One of the films (top) features a woman who lies about her age. At a party, she evades the question saying it’s rude to ask a woman her age. At other places like a doctor’s clinic, salon, gym and art exhibition, she says she is 28 or 30 years old, or insists that she was born in the late ‘80s. When a friend tells her at a party that another woman is lying that she is only 30 years old, the protagonist defends her – adding that the claimant was three years senior to her in college. Back home, she reveals that she keeps her passport, which has her real date of birth, in her personal locker. The product is introduced with the voice over, “What will you keep inside? Goldilocks – your personal locker from Godrej Security Solutions.”
Another film features a young man and his father. When the youngster asks him for Rs 3,000 for an evening out, the father pretends to have misplaced his wallet and asks his son to look for it in the bedroom. The man reveals that he has in fact hidden it in his personal locker, even as his son searches the car for it.
This film features a young woman who is a terrible driver. And it’s her brother’s car. He says he loves his sister, but also loves his car – which is why he keeps its keys in his personal locker.
In a statement on the campaign, Mehernosh Pithawalla, head – marketing, sales and innovation, Godrej Security Solutions, said, “We have always adopted a customer driven approach to innovation and product development. We have always resisted from adopting fear-psychosis as the core of promoting Home security Products. Therefore, use humour as a tool to discuss security.”

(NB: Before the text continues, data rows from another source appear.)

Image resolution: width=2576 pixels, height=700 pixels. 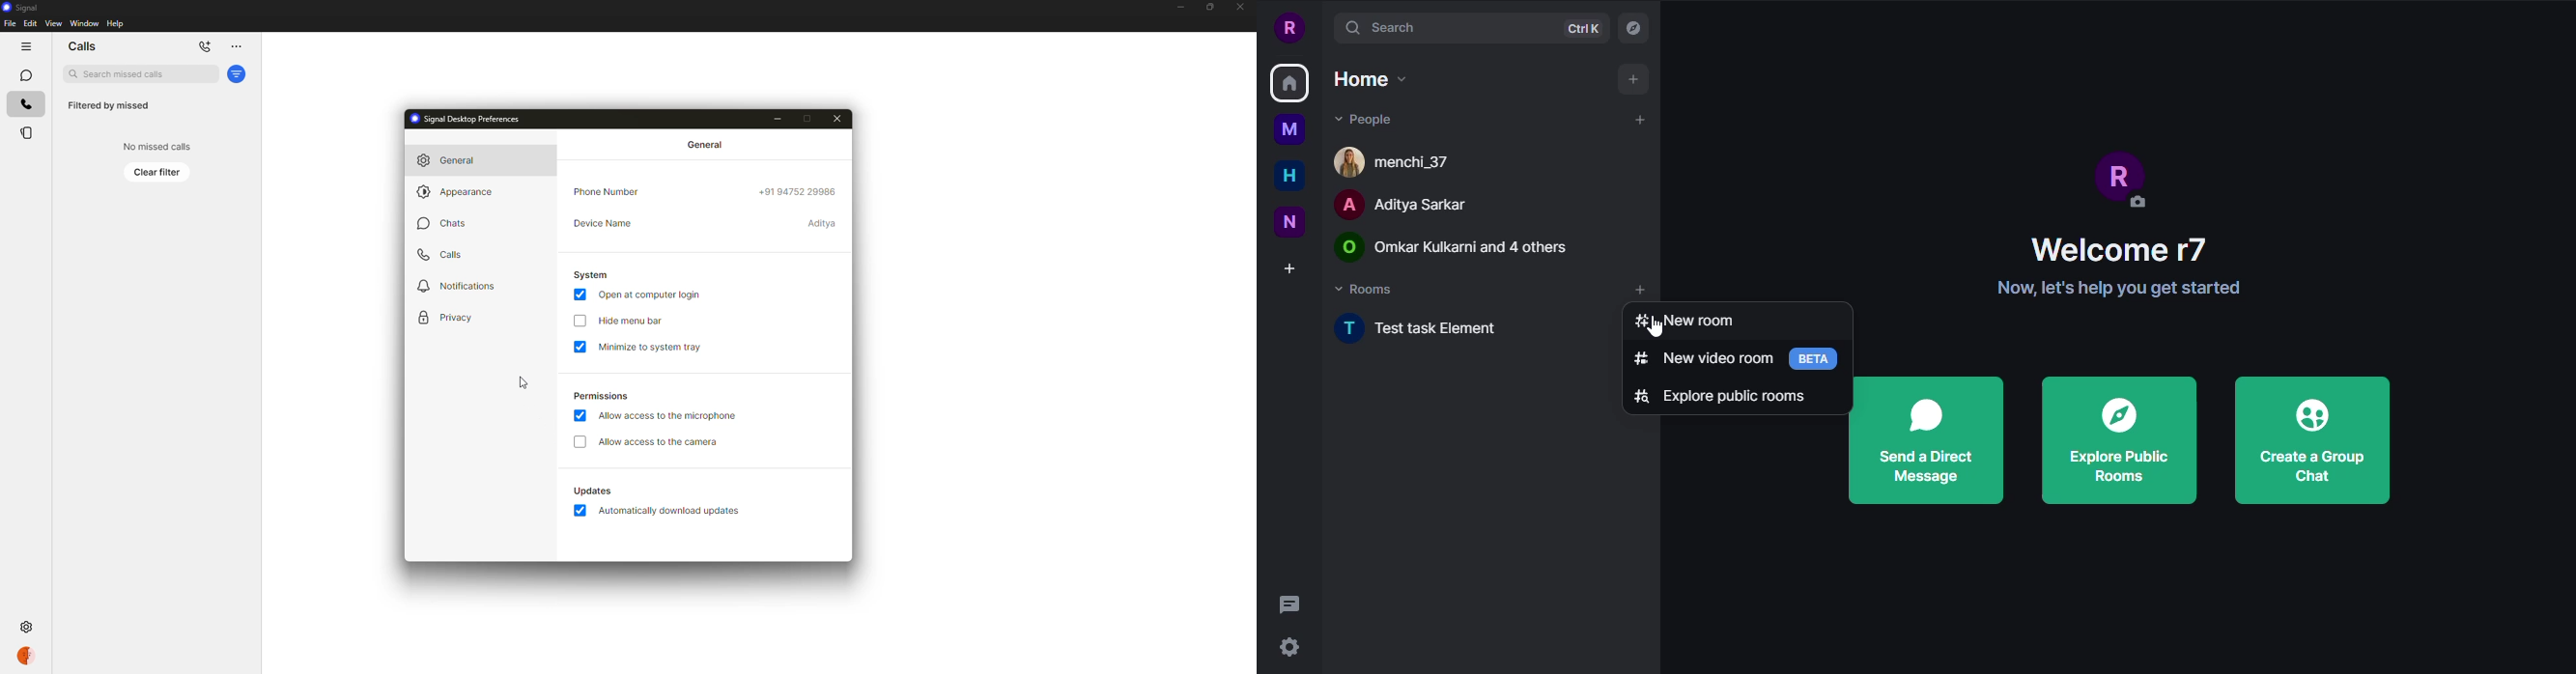 What do you see at coordinates (1289, 268) in the screenshot?
I see `create a space` at bounding box center [1289, 268].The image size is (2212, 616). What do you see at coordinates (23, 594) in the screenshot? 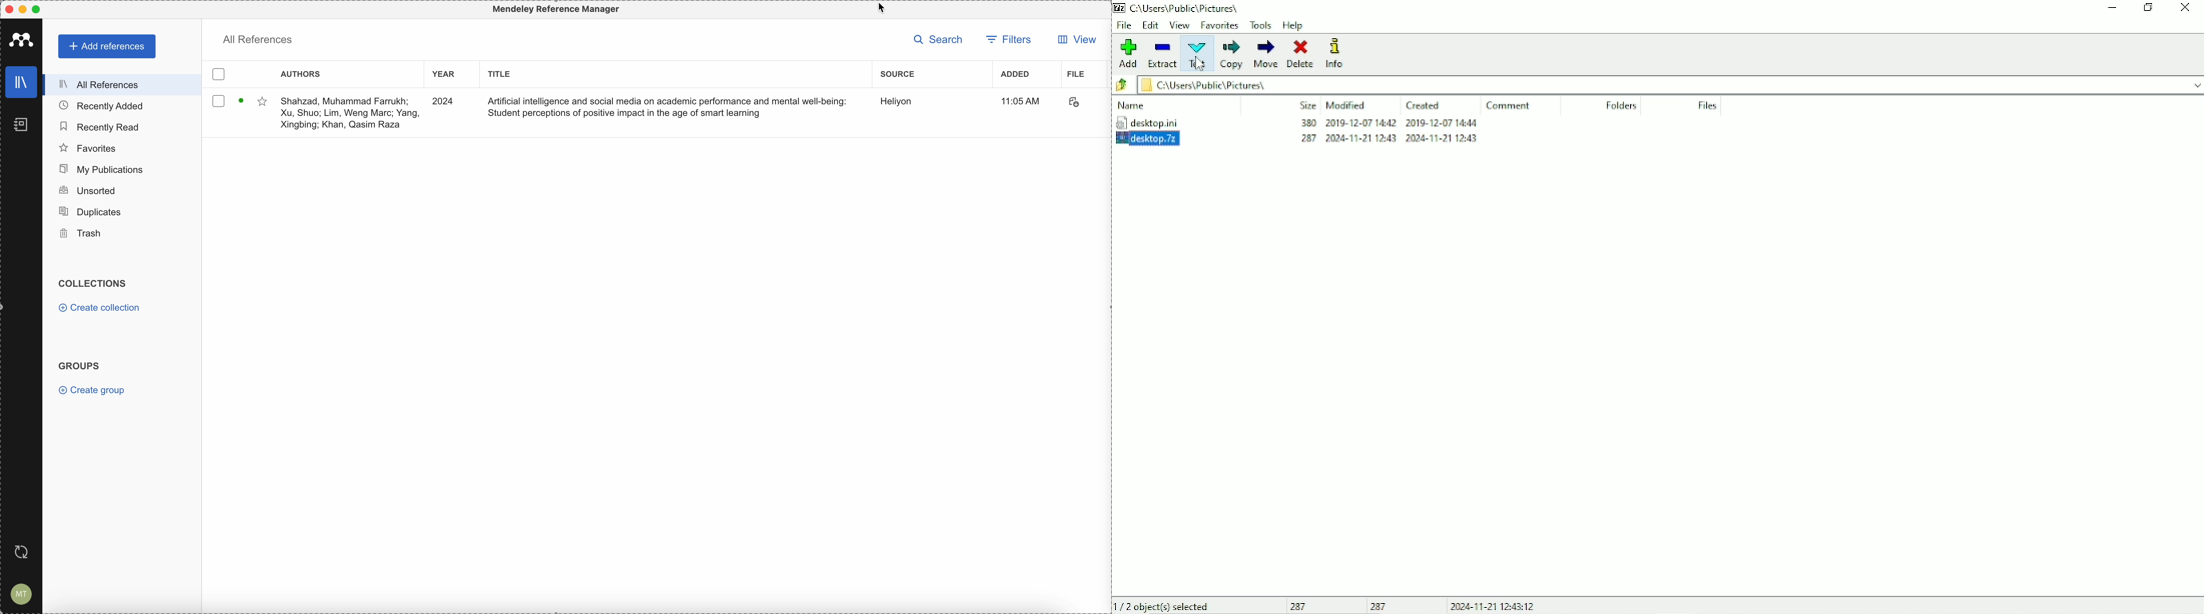
I see `account settings` at bounding box center [23, 594].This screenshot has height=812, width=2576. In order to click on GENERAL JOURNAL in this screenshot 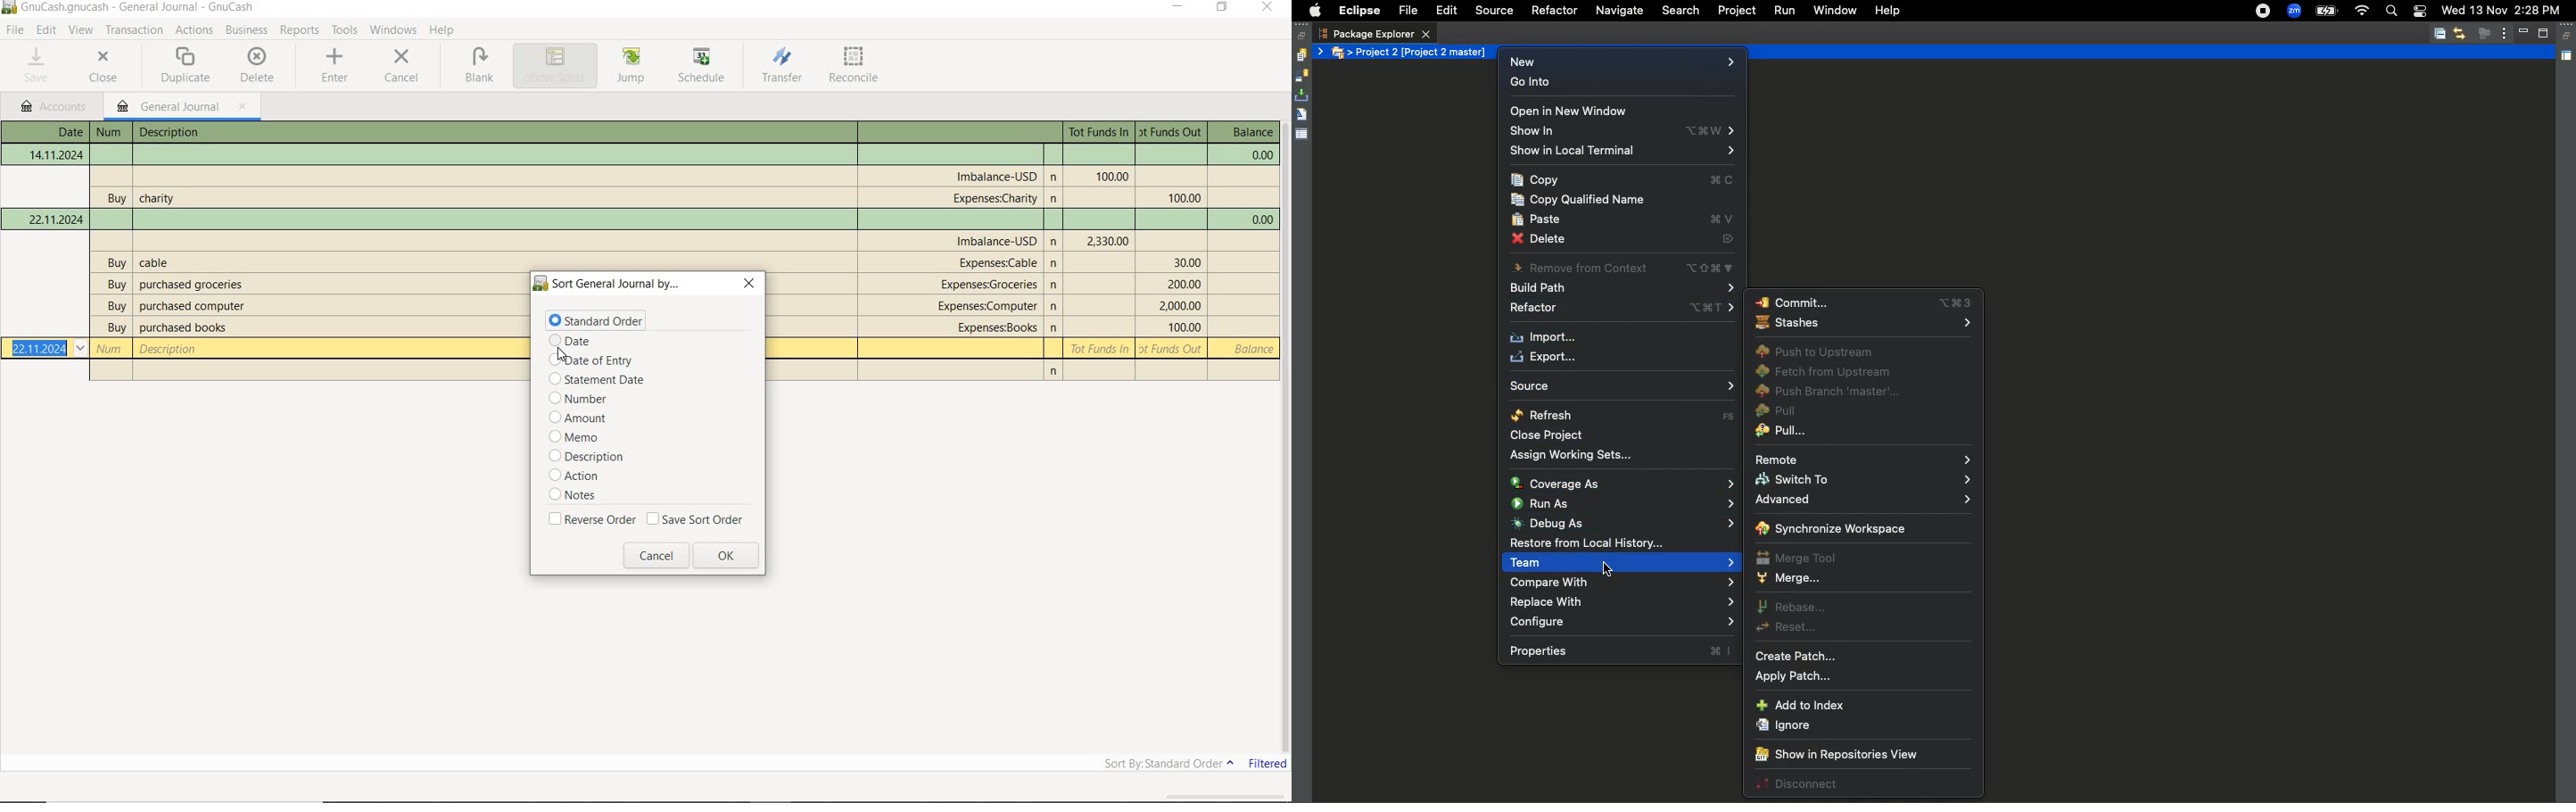, I will do `click(181, 108)`.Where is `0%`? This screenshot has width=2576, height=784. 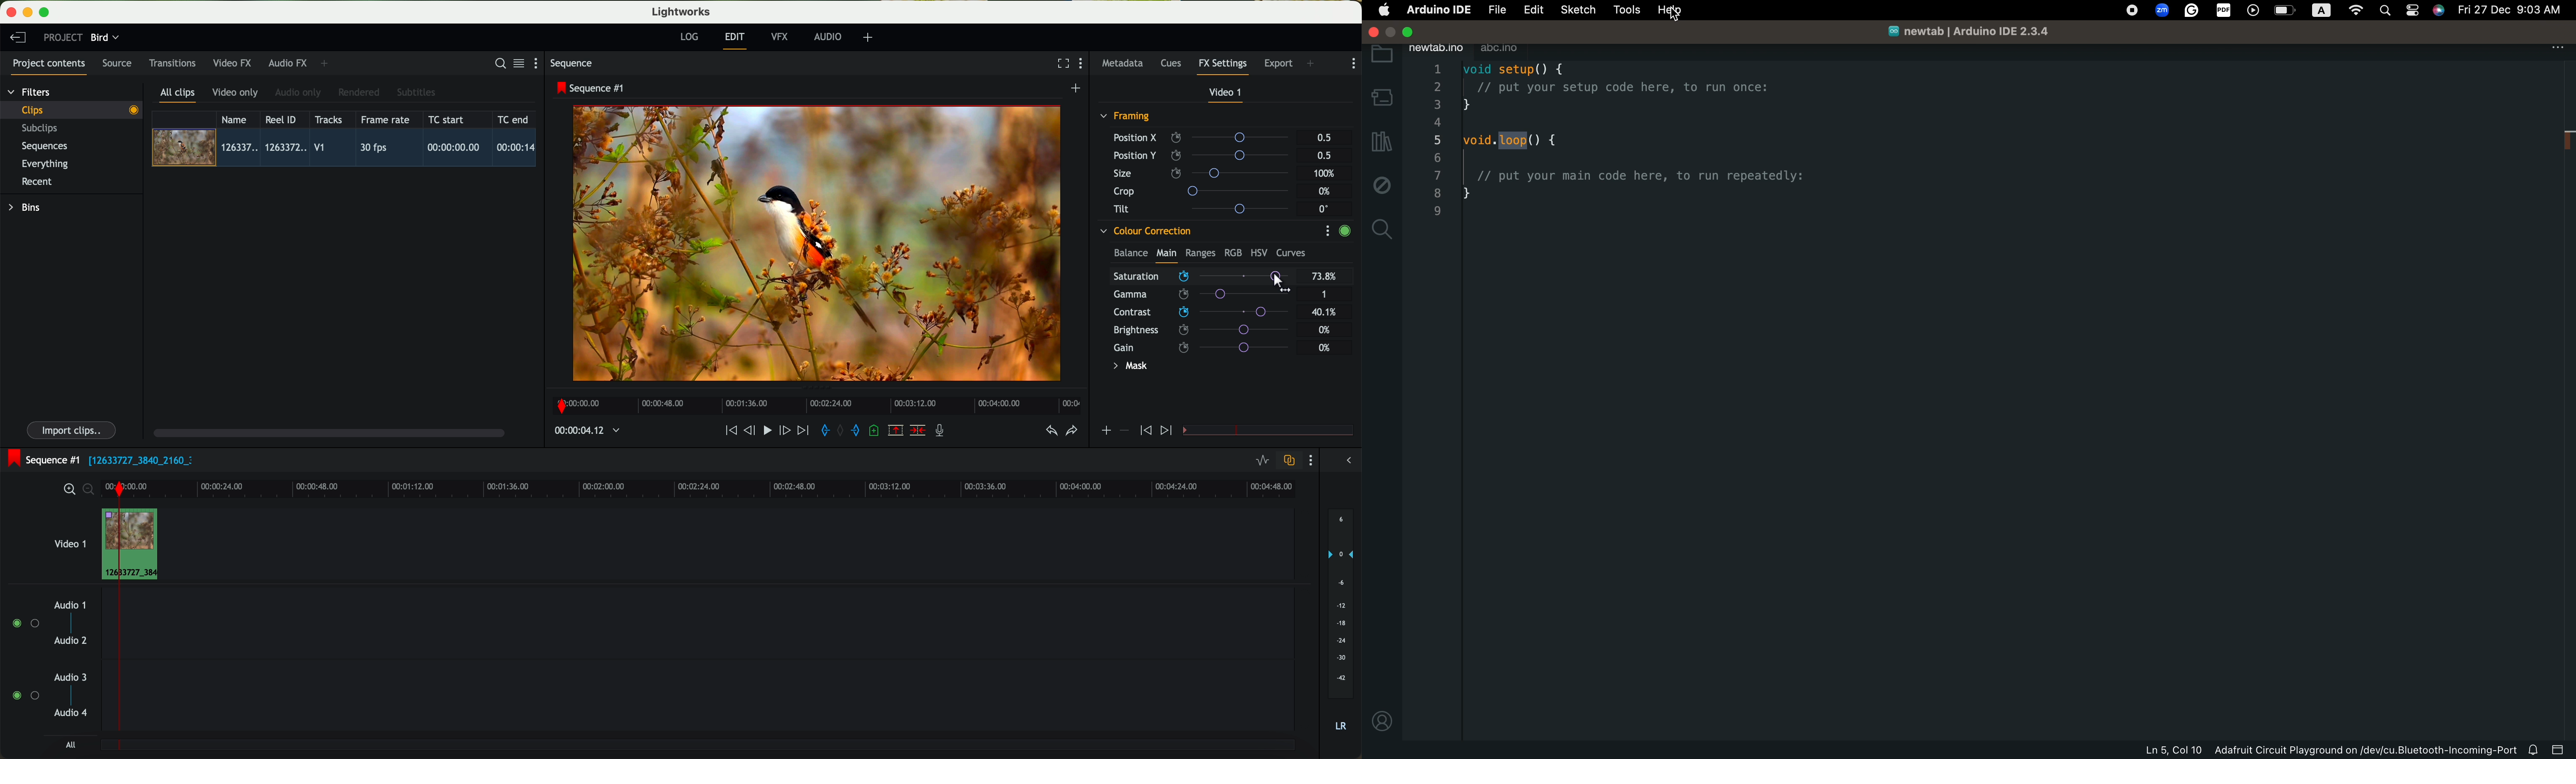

He added that this approach has helped create consumer awareness, besides winning metals at Goafest, Cannes Lions, Effies, Spikes Asia and Mirchi Kaan Awards, among others.
The copy-art team of Steve-Priya, VPs and ECDs at JWT Mumbai, explained that since different things are valuable to different people, for different reasons, the creative does not specify or list out things that should be put inside the locker. That choice has been left to the consumer, they said.